At this point we were drinking quite a lot and frankly I thought he was a bit nuts. Next thing you know, he was telling me that he had put a down payment on a double decker bus. We ended up driving it from Invermere to Canmore, which took seven hours because it only went 50 clicks an hour.
What are some of the downsides of cooking out of a bus rather than an actual kitchen?
It’s 10 times harder to operate out of a bus: logistics, planning, forethought. People often ask me, “Why reservations?”
In a normal restaurant, you have an entire kitchen, walk-in fridge and such at your disposal. You can handle getting slammed. On a bus, you can’t do that. You need to be super prepared. Timing is everything. If you forget something and someone is paying 100 bucks a head, you can’t disappoint them. The biggest challenge is never forgetting. That is hardest because you have to be able to know how to problem solve or jump back in the van to go to the commissary kitchen to get what you need. It’s a lot of work.

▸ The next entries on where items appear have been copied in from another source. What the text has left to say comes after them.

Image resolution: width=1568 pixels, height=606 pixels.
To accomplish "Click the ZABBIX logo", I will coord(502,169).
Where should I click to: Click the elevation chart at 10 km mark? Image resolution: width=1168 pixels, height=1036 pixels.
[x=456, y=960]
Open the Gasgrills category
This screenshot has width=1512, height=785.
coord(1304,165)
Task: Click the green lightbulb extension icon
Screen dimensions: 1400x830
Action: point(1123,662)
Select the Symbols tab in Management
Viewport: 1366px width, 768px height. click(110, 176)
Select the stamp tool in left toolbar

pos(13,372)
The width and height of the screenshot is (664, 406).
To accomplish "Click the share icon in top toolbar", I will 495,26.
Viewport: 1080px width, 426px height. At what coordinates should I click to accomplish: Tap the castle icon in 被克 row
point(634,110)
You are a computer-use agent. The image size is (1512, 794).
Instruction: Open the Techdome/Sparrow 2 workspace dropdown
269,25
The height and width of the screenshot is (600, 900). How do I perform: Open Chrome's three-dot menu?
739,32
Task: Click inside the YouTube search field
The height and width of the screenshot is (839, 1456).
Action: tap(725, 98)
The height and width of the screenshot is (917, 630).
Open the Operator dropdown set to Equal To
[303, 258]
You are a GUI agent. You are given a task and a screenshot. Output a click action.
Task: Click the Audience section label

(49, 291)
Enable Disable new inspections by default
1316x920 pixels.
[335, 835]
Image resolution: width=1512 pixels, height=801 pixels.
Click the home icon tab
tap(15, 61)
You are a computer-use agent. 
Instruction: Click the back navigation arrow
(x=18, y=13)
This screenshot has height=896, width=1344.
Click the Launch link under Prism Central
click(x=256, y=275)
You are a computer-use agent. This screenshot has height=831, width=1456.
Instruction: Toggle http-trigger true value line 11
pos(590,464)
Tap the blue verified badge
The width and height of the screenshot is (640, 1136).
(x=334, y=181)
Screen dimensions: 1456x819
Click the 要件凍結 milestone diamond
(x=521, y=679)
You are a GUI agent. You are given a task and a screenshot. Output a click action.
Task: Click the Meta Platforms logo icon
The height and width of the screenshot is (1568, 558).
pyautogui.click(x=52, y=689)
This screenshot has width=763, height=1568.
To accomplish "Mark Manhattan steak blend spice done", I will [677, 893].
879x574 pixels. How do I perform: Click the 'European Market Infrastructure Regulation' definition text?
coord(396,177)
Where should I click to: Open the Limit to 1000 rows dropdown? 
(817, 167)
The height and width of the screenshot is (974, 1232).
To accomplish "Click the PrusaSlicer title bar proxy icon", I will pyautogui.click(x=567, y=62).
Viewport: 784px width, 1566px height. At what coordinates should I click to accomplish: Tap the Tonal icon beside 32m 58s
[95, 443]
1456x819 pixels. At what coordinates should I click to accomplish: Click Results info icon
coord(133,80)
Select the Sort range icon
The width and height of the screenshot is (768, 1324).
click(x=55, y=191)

We are actually changing the concept of bus next year. It won’t be fine dining and there will be no reservations. Instead, it will be my take on finer food or refined casual. It’s hard to find staff and it’s just not manageable to do a five-course prix fixe with everything else.
How does the Provisions store tie into your business?
The startup of the store was because we needed a commissary kitchen for the bus. We had extra square footage but it was too small for a restaurant. So I thought, why don’t we just do a specialty food store?
What’s the plan for new store location?
Canmore is small and competitive. The new Asian store opened and it took that market away. Mountain Mercato started carrying all of the same cocktail and molecular stuff we do. So, we’ve revisited the store and are going to do a bit of a new concept; more stuff from my own brand. There will be sauces and condiments that have been popular with the truck, like our umami ketchup and Saigon slaw dressing.
I hear there’s also going to be a restaurant at your new location.
We bought an old auto body shop on Bow Valley Trail, near the Grand Rockies Resort. It’s funny that it used to be a car garage; everything is vehicle-based for us. We’ve gutted it, are refacing it, and turning something old into something new, which we did with the bus. It will be about 200 seats. There will also be a bar with a chef loft above, which will essentially be a private dining room. The garage doors are all glass so they can open in the summer. There’s going to be a 100-seat patio, fire pit, and we are hoping to do an ice bar in the winter.
With the concept, I really, really want it to be fun. A lot of people think I’m pretentious. People think I’m just fine dining. Actually, a lot of people don’t think I’m associated with the food truck food at all. They think I just do the prix-fixe menu upstairs. Rumours are that the new restaurant will be hoity toity. That is totally not the case. It will be no reservations, but a sharing, eat-together atmosphere; no apps, mains, desserts. Everything is meant to be mixed and matched: buckets of peel and eat shrimp, oysters, quite a bit of seafood, inspiration taken from everywhere, international fusion like what I do with the truck.
Do you find it hard to source ingredients in a town like Canmore that is relatively geographically removed from the city and the major national park?
I really don’t, with technology and how fast things come in. I also work with great people. I only serve Ocean Wise seafood. People have a misconception about seafood, especially that you can’t get it fresh in the mountains. Ninety-five per cent of fish has to have been frozen to be eaten safely; it’s flash frozen at sea and comes here. So it really isn’t that difficult to source.
Canmore is a pretty outdoorsy town, what activities do you enjoy on your days off when you do get one?
I love to snowboard. [It’s been] two years in a row now that I haven’t had a ski pass. I promised myself I will get one this year. I work basically seven days a week so sometimes, it is hard to find motivation to actually get out and do things on your days off. My staff and I also go out on Wednesdays (when we are closed) for food and drinks. It’s nice to be served when that’s what you do for others the remainder of the week.